In contrast to these core functions, too often government at all levels often spends Americans’ hard earned tax dollars for projects which are outside the scope of government.
Unfortunately, Senator Tom Coburn, who used to document many of these cases of government waste, has retired along with his fabled “Wastebook.” Fortunately, others in the Senate such as his replace in Oklahoma James Lankford and Arizona's Jeff Flake have picked up the mantle to point out wasteful government spending. The 2015 version of Lankford’s “Federal Fumbles” report found the federal government wasted $105 billion on everything from promoting labor unions to weight-loss programs for truck drivers.
Wasteful spending is not unique to Washington, though. State governments have spent more than $150 billion on subsidies to private businesses rather than letting Americans choose which businesses to support by purchasing their goods and services and spending tax dollars on core functions of government.

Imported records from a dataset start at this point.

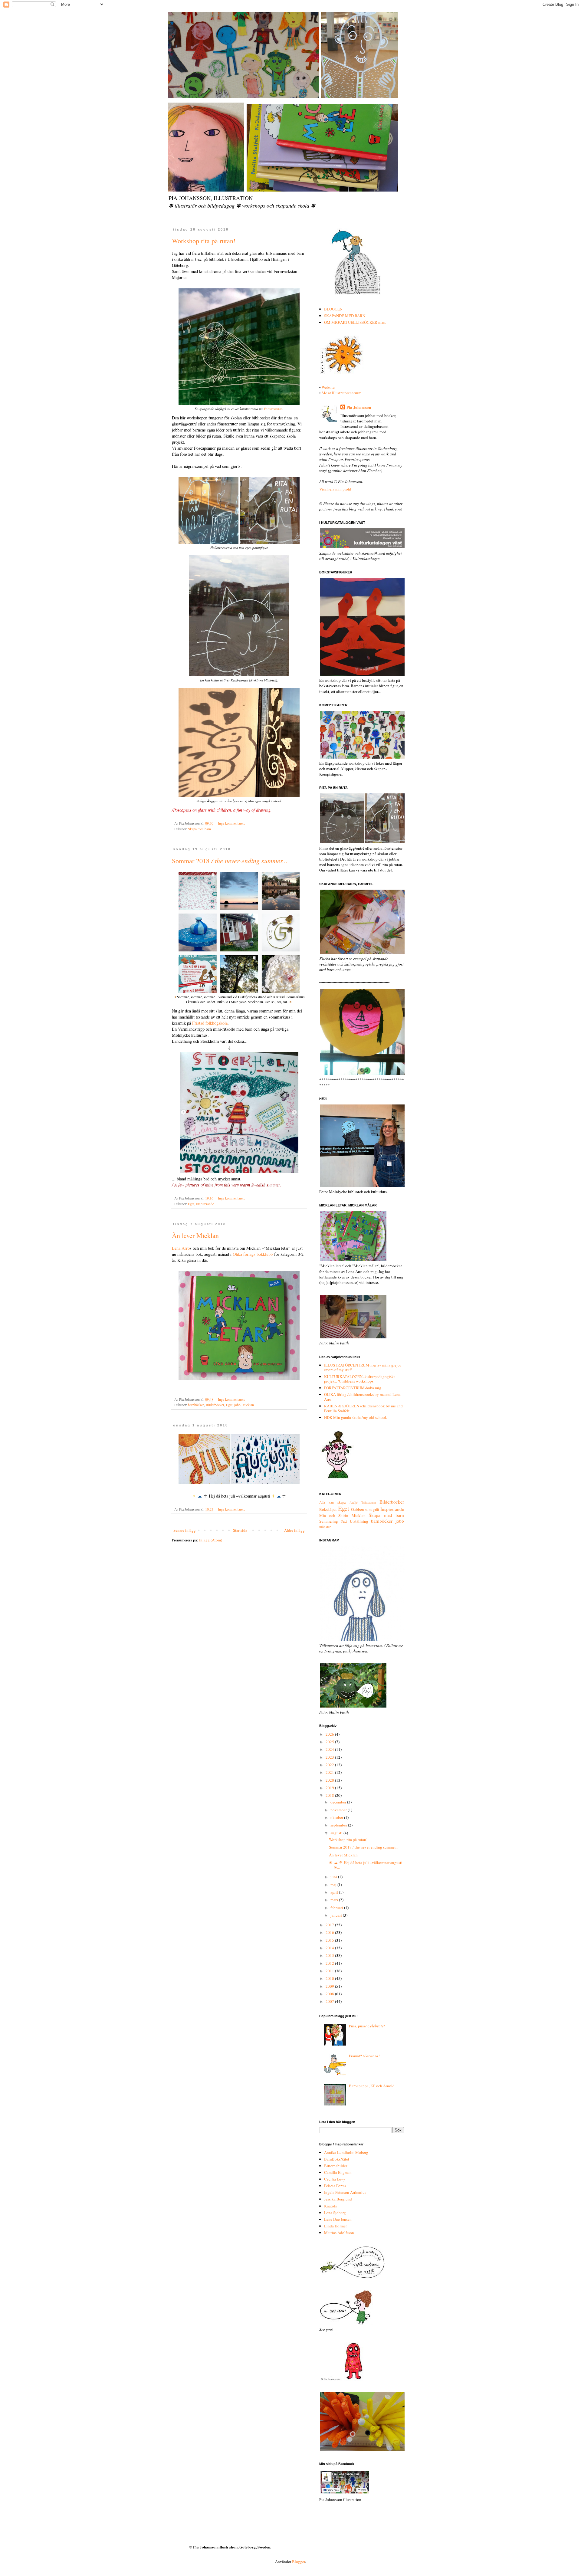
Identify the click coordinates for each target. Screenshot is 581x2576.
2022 (330, 1764)
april (334, 1892)
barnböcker (196, 1405)
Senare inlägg (184, 1530)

As a misquoted Senator once supposedly said, “A billion here, a billion there, pretty soon, you’re talking real money.”
The problem is that the billions are in taxes are certainly real money to the average American. Combined, Americans will spend just over $4 trillion dollars on food, clothing and housing, with housing accounting for roughly half of that total. So putting aside 21st-century necessities such as a car or the true essentials such as a subscription to HBO GO, Americans will spend more on taxes than on the staples of modern-day living.
And the leviathan of government spending seems only to be growing.
In 2015 the federal government spent $223 billion or 6 percent of its total spending on interest of America’s $19 trillion dollar debt. This was more than total federal transportation spending, income security, and NASA - combined. All this just to keep America’s credit rating.
With stagnant wages and rising costs on everything from higher education to healthcare, it’s unconscionable that Tax Freedom Day is still weeks away for some of us. Americans should get to spend more time working for themselves, not the government.